Parker said he has to remind his constituents that net-zero emissions means net and that bakeries and restaurants will still be able to use gas-fired ovens for their work.
The benefits of the competitive wholesale electricity market are important, and principally they shield energy consumers from unwarranted risk, said Assemblymember Michael Cusick (D), chair of the Energy Committee.
“Competitive procurement is also an important pathway in meeting the state energy goals and the benefit of this approach is evidenced by the energy storage law (S8384) I created in the legislature along with my good friend and colleague Senator Parker,” Cusick said.
The electric system won’t be powered entirely by renewable resources and numerous reports highlight that various capabilities are needed to support a grid with significant levels of power generated by intermittent resources, said New York Public Service Commission Chair Rory Christian.
Generation assets are only effective if the transmission line is available to move power, which is why the PSC established a coordinated planning process between utilities and NYISO to align processes and procedures (20-E-0197), he said. (See NY Looks to Improve Tx Headroom Assessments.)
“Working collectively, we can set up a full spectrum of transmission needs, both bulk and local. … In the past, project needs were mainly driven by reliability, whereas today many of these projects will be needed to meet public policy and climate goals,” Christian said.
The commission has so far approved just under 200 local transmission projects, which will allow moving up to 15 GW of renewable energy, but it has approved only two large-scale transmission projects, Christian said. He noted that the PSC last September established a public policy category for transmission and distribution investments to help achieve the state’s environmental goals. (See New York Adopts Groundbreaking Tx Investment Rules.)
Fast Transition
Lawmakers, regulators and agency administrators — together with power producers — are transforming the state in a significant way over what many would say is not an extended period, said New York State Energy Research and Development Authority CEO Doreen Harris, who moderated a panel on offshore wind and energy storage.
“For many people this feels very quick, and certainly how we got here was anything but quick as to the system that we have built together,” Harris said.
IPPNY President and CEO Gavin Donohue said siting was the main challenge for both storage and renewables.
“We have developed 12,800 new megawatts over the last 20 years; we have 6,500 MW of renewable capacity installed in the state; and we’ve closed over 10,500 MW of less efficient facilities,” Donohue said. “Coal has been eliminated in New York state. It’s safe to say that upstate New York is a carbon-free area based on our electricity mix.”
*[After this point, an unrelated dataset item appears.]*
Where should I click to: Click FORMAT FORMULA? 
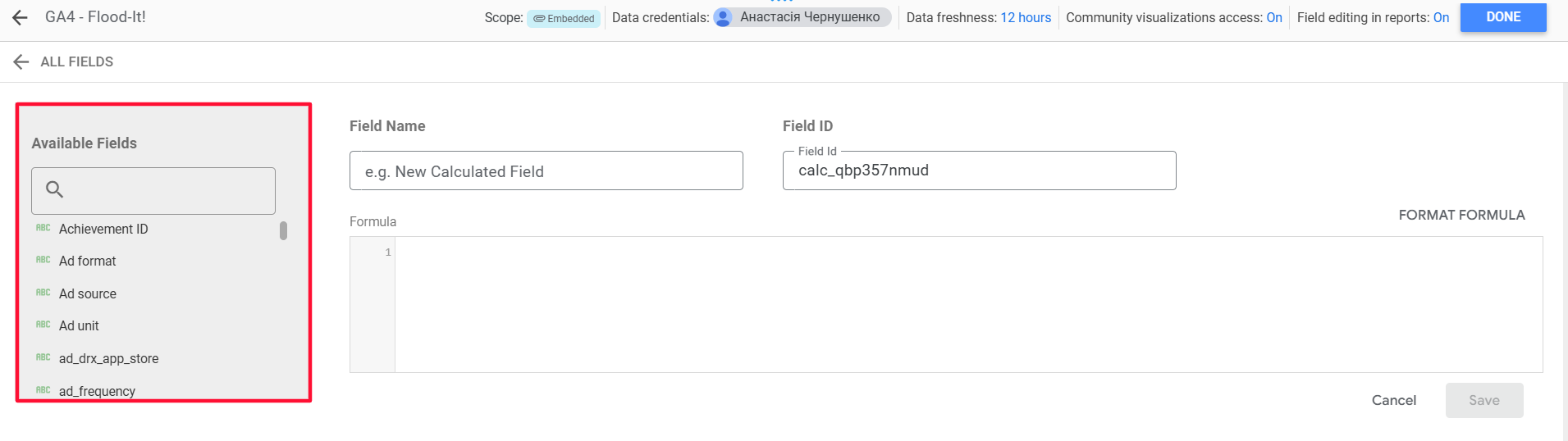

The grid was not designed with points of interconnection on the coast, and because transmission is a long-term planning process, industry and policymakers must keep working on the issue, said Fred Zalcman, executive director of the New York Offshore Wind Alliance.
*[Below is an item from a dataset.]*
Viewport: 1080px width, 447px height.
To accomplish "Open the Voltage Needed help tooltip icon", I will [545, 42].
“First and foremost, we see that in order to achieve the [Climate Leadership and Community Protection Act’s] expectation that we have 70% renewable energy by 2030, we really need to stay laser-focused on the buildup of infrastructure, be that transmission, be that resources,” NYISO Executive Vice President Emilie Nelson said. “This will be critically important. A lot of times the focus is on some of the intangibles, some of the unknowns.”
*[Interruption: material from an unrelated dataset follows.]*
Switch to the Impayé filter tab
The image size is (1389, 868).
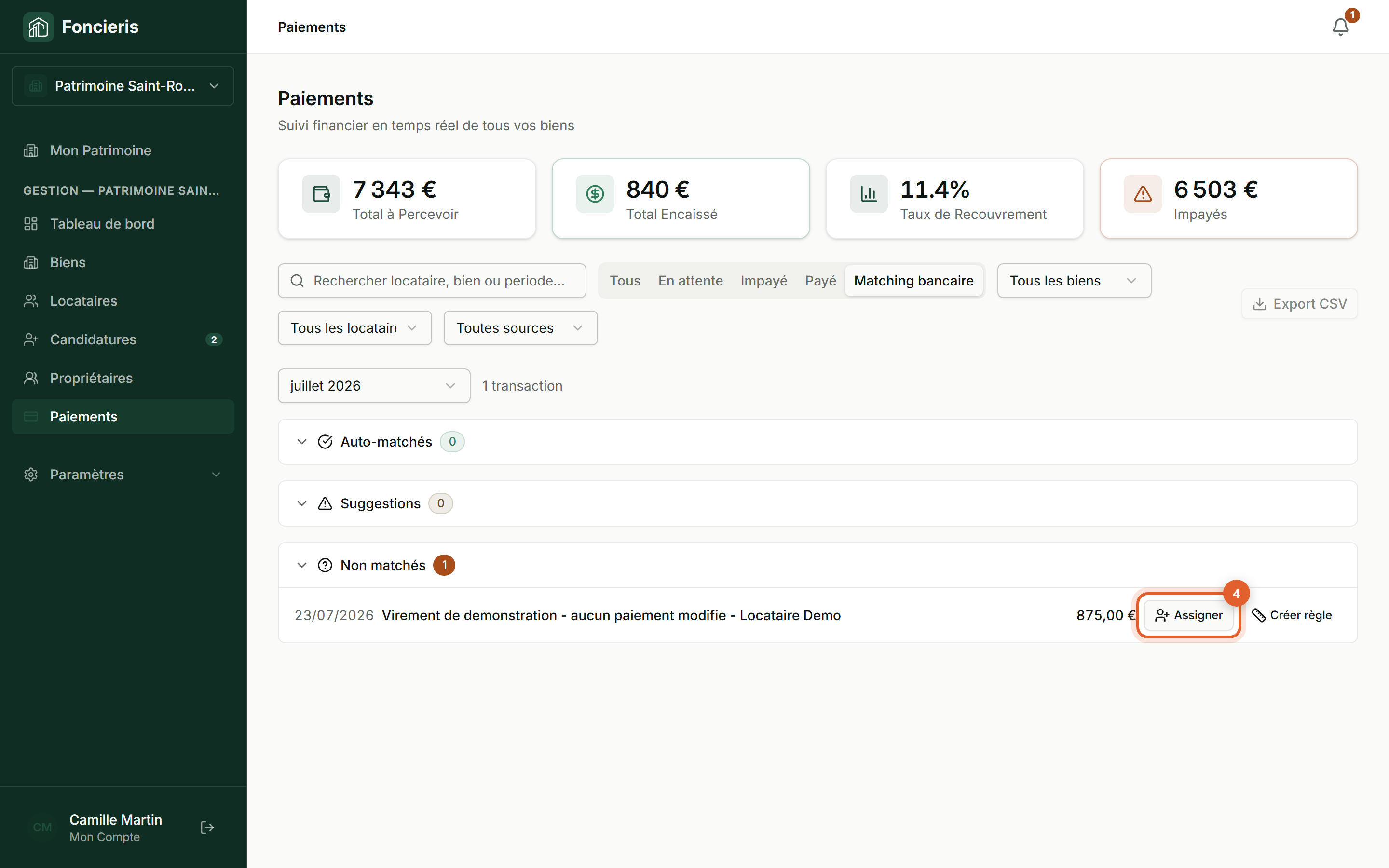tap(763, 281)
Nelson said that the PSC proceeding on integrating 3,000 MW of OSW into Long Island and increasing the transfer capability from Long Island to New York City will help ensure that the buildout can meet the needs of customers in load centers (18-E-0071).
New York has distinct advantages in managing resource adequacy in that NYISO has sole authority, while in California the responsibility is distributed over more entities, CAISO President and CEO Elliot Mainzer told RTO Insider.
Regarding public policy transmission needs, the ISO is between the viability and sufficiency assessment and evaluation, Nelson said.
“We’ve had 19 projects that have submitted proposals into this process and recently had to identify if they will move on, for the 16 projects that are still included, if they’ll continue into the evaluation phase,” she said. “From there we will be evaluating the projects across a set of metrics to identify the more cost-effective and efficient solution.”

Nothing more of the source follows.